#### [Your task]
Reproduce all records below exactly.

Stored items
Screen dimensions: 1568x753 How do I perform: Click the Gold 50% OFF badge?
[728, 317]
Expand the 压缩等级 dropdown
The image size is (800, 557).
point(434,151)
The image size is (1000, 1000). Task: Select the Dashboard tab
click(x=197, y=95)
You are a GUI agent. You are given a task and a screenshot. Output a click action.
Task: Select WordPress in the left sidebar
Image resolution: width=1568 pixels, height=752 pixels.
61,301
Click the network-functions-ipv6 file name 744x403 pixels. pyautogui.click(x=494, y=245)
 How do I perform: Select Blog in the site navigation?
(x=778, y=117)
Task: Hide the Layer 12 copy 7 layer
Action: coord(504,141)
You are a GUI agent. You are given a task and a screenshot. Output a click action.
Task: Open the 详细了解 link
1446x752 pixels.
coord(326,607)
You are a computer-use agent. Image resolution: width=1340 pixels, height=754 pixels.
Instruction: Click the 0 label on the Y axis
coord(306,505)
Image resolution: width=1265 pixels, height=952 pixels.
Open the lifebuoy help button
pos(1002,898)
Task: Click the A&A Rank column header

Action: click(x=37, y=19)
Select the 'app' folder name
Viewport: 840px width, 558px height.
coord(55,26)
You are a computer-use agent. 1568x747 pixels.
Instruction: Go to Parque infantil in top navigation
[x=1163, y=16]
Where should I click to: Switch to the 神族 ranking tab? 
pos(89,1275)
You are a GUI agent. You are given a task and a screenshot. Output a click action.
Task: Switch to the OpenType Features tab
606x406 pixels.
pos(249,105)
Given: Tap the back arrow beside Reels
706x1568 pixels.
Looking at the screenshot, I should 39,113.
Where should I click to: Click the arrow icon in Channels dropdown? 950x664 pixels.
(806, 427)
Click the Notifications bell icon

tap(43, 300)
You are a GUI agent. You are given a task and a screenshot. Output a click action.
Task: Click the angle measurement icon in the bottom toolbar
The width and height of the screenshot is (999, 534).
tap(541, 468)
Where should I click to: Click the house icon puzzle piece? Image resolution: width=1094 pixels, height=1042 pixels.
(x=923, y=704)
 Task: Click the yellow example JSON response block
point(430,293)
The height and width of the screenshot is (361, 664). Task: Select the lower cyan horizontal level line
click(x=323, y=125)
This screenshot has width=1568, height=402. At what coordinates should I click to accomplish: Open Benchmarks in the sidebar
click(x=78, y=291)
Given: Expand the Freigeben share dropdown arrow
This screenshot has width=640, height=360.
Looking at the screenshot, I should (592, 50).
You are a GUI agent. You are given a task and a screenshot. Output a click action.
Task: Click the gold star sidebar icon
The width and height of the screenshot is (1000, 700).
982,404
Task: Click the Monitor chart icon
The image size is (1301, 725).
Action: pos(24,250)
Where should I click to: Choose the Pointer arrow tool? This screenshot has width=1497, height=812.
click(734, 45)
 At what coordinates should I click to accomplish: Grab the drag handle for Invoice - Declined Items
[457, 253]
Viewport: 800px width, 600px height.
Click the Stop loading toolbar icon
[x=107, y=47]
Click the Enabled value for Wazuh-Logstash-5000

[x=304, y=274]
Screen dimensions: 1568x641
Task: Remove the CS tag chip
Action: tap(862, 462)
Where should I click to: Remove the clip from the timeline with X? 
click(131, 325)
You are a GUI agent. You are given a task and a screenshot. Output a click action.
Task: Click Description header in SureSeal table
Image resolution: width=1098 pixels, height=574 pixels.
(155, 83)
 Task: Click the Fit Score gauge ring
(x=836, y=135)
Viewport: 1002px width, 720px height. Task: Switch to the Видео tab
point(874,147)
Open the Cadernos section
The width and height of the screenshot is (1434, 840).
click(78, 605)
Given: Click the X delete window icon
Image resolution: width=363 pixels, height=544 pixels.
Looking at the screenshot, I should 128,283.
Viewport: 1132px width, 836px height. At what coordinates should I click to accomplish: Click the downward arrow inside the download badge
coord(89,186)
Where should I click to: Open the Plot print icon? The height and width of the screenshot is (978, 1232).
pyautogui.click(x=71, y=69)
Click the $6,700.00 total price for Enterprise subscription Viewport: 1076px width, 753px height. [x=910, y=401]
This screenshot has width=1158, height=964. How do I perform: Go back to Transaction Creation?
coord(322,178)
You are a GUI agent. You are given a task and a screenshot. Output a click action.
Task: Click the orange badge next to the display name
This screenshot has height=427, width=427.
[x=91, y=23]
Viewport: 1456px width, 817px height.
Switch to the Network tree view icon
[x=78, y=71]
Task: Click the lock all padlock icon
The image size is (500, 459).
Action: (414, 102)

#### [Exercise answer]
Screen dimensions: 1568x753 How do I perform: Click the Gold 50% OFF badge?
[728, 317]
Expand the 压缩等级 dropdown
The image size is (800, 557).
point(434,151)
The image size is (1000, 1000). Task: Select the Dashboard tab
click(x=197, y=95)
You are a GUI agent. You are given a task and a screenshot. Output a click action.
Task: Select WordPress in the left sidebar
Image resolution: width=1568 pixels, height=752 pixels.
61,301
Click the network-functions-ipv6 file name 744x403 pixels. pyautogui.click(x=494, y=245)
 How do I perform: Select Blog in the site navigation?
(x=778, y=117)
Task: Hide the Layer 12 copy 7 layer
Action: coord(504,141)
You are a GUI agent. You are given a task and a screenshot. Output a click action.
Task: Open the 详细了解 link
1446x752 pixels.
coord(326,607)
You are a computer-use agent. Image resolution: width=1340 pixels, height=754 pixels.
Instruction: Click the 0 label on the Y axis
coord(306,505)
Image resolution: width=1265 pixels, height=952 pixels.
Open the lifebuoy help button
pos(1002,898)
Task: Click the A&A Rank column header

Action: click(x=37, y=19)
Select the 'app' folder name
Viewport: 840px width, 558px height.
coord(55,26)
You are a computer-use agent. 1568x747 pixels.
Instruction: Go to Parque infantil in top navigation
[x=1163, y=16]
Where should I click to: Switch to the 神族 ranking tab? 
pos(89,1275)
You are a GUI agent. You are given a task and a screenshot. Output a click action.
Task: Switch to the OpenType Features tab
606x406 pixels.
pos(249,105)
Given: Tap the back arrow beside Reels
706x1568 pixels.
Looking at the screenshot, I should 39,113.
Where should I click to: Click the arrow icon in Channels dropdown? 950x664 pixels.
(806, 427)
Click the Notifications bell icon

tap(43, 300)
You are a GUI agent. You are given a task and a screenshot. Output a click action.
Task: Click the angle measurement icon in the bottom toolbar
The width and height of the screenshot is (999, 534).
tap(541, 468)
Where should I click to: Click the house icon puzzle piece? Image resolution: width=1094 pixels, height=1042 pixels.
(x=923, y=704)
 Task: Click the yellow example JSON response block
point(430,293)
The height and width of the screenshot is (361, 664). Task: Select the lower cyan horizontal level line
click(x=323, y=125)
This screenshot has width=1568, height=402. At what coordinates should I click to accomplish: Open Benchmarks in the sidebar
click(x=78, y=291)
Given: Expand the Freigeben share dropdown arrow
This screenshot has width=640, height=360.
Looking at the screenshot, I should (592, 50).
You are a GUI agent. You are given a task and a screenshot. Output a click action.
Task: Click the gold star sidebar icon
The width and height of the screenshot is (1000, 700).
982,404
Task: Click the Monitor chart icon
The image size is (1301, 725).
Action: pos(24,250)
Where should I click to: Choose the Pointer arrow tool? This screenshot has width=1497, height=812.
click(734, 45)
 At what coordinates should I click to accomplish: Grab the drag handle for Invoice - Declined Items
[457, 253]
Viewport: 800px width, 600px height.
Click the Stop loading toolbar icon
[x=107, y=47]
Click the Enabled value for Wazuh-Logstash-5000

[x=304, y=274]
Screen dimensions: 1568x641
Task: Remove the CS tag chip
Action: tap(862, 462)
Where should I click to: Remove the clip from the timeline with X? 
click(131, 325)
You are a GUI agent. You are given a task and a screenshot. Output a click action.
Task: Click Description header in SureSeal table
Image resolution: width=1098 pixels, height=574 pixels.
(155, 83)
 Task: Click the Fit Score gauge ring
(x=836, y=135)
Viewport: 1002px width, 720px height. Task: Switch to the Видео tab
point(874,147)
Open the Cadernos section
The width and height of the screenshot is (1434, 840).
click(78, 605)
Given: Click the X delete window icon
Image resolution: width=363 pixels, height=544 pixels.
Looking at the screenshot, I should 128,283.
Viewport: 1132px width, 836px height. At what coordinates should I click to accomplish: Click the downward arrow inside the download badge
coord(89,186)
Where should I click to: Open the Plot print icon? The height and width of the screenshot is (978, 1232).
pyautogui.click(x=71, y=69)
Click the $6,700.00 total price for Enterprise subscription Viewport: 1076px width, 753px height. [x=910, y=401]
This screenshot has width=1158, height=964. How do I perform: Go back to Transaction Creation?
coord(322,178)
You are a GUI agent. You are given a task and a screenshot. Output a click action.
Task: Click the orange badge next to the display name
This screenshot has height=427, width=427.
[x=91, y=23]
Viewport: 1456px width, 817px height.
Switch to the Network tree view icon
[x=78, y=71]
Task: Click the lock all padlock icon
The image size is (500, 459).
Action: (414, 102)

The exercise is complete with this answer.